How do I generate a custom SID?

Question

I need to generate custom SIDs for users in my web application for use with Microsoft AzMan. What is the best way to do this? What do I need to know before doing this?

This is what I'm thinking, but I'm not sure if I'm missing something:

S-1-9-1234-{user_id + 1000}

S-{first revision}-{resource manager authority}-{domain (unique number for the specific app)}-{unique id for user}

UPDATE: Changed to resource manager authority because of David Crawford's blog entry: http://blogs.msdn.com/dc995/archive/2006/08/23/715021.aspx

Answer 1

It is not clear what attack you are attempting to defend against. If you want this value to be unpredictable then what you are missing is a Cryptogrpahic Nonce. The application ID and the UserId should be randomly generated large numbers. The idea behind David Crawford's token is that no 2 applications will ever generate the same id, which is a valid approach to generate a nonce for applications that are widely distributed.

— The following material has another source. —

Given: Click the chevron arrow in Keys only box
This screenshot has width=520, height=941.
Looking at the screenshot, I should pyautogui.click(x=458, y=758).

The problem with using "user_id + 1000" is that it is trivial to predict.

To generate unique id that is also extremely difficult to predict (A Cryptogrpahic Nonce) you should do the following. First you should start with a very large randomly generated number, then append the current timestamp and pass it all to a message digest function such as md4. Md4 generates a number that is 2^128 in size and usually in base16. Keep in mind that collision generation does not compromise the integrity of a nonce, so md4 or md5 is perfectly acceptable from a secuirty perspective. Note, that there is a lot of disagreement over what the best random number generator is, but keep in mind that a random number generator can generate the same number twice, but the current time stamp is always unique for that execute frame.